# Definition of continuity at a point

In "Principles of mathematical analysis" Walter Rudin gives the definition of

$$\lim_{x \rightarrow p} f(x)=q$$

for $f: X \supset E \rightarrow Y$ with $X,Y$ metric spaces, in this way:

for every $\epsilon>0$ there exists a $\delta >0$ such that

$$d_Y(f(x),q)<\epsilon$$

for all points $x \in E$ for which

$$0<d_X(x,p)<\delta$$

where $d_X$ and $d_Y$ are the distances in $X$ and $Y$. After few pages he gives the definition of continuity:

$f$ is said to be continuous at $p$ if for every $\epsilon>0$ there exists a $\delta >0$ such that

$$d_Y(f(x),f(p))<\epsilon$$

for all points $x \in E$ for which

$$d_X(x,p)<\delta$$

My question is, why did he drop the $0<\dots$ in $d_X(x,p)<\delta$? I though that continuity in $p$ means that the limit of the function in $p$ exists and is equal to $f(p)$, so one should simply replace $q$ with $f(p)$ in the above definition of limit, why changing the condition on $x$?

Doing so a function like

$$f: \{1\} \rightarrow \mathbb{R}$$ which maps 1 to 5, for example, would be continous in 1, since $x=p$ is allowed, but what is the limit of $f$ in 1? It doesn't exist, right?
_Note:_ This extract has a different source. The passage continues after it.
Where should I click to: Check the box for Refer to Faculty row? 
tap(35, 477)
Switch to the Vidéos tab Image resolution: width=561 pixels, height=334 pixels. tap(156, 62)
Is there a deep reason for such a counterintuitive definition?

EDIT:

Maybe I should better clarify my question. I know that this definition works, I am asking why considering a function continuos at isolated points (which is an immediate consequence of this defintion ---> It turned out I was wrong about this).

The only reason I can think of is that this definition agrees with the topological one for continuity, but it doesn't seem to me a good reason since topology came after (and would have agreed no matter the convention).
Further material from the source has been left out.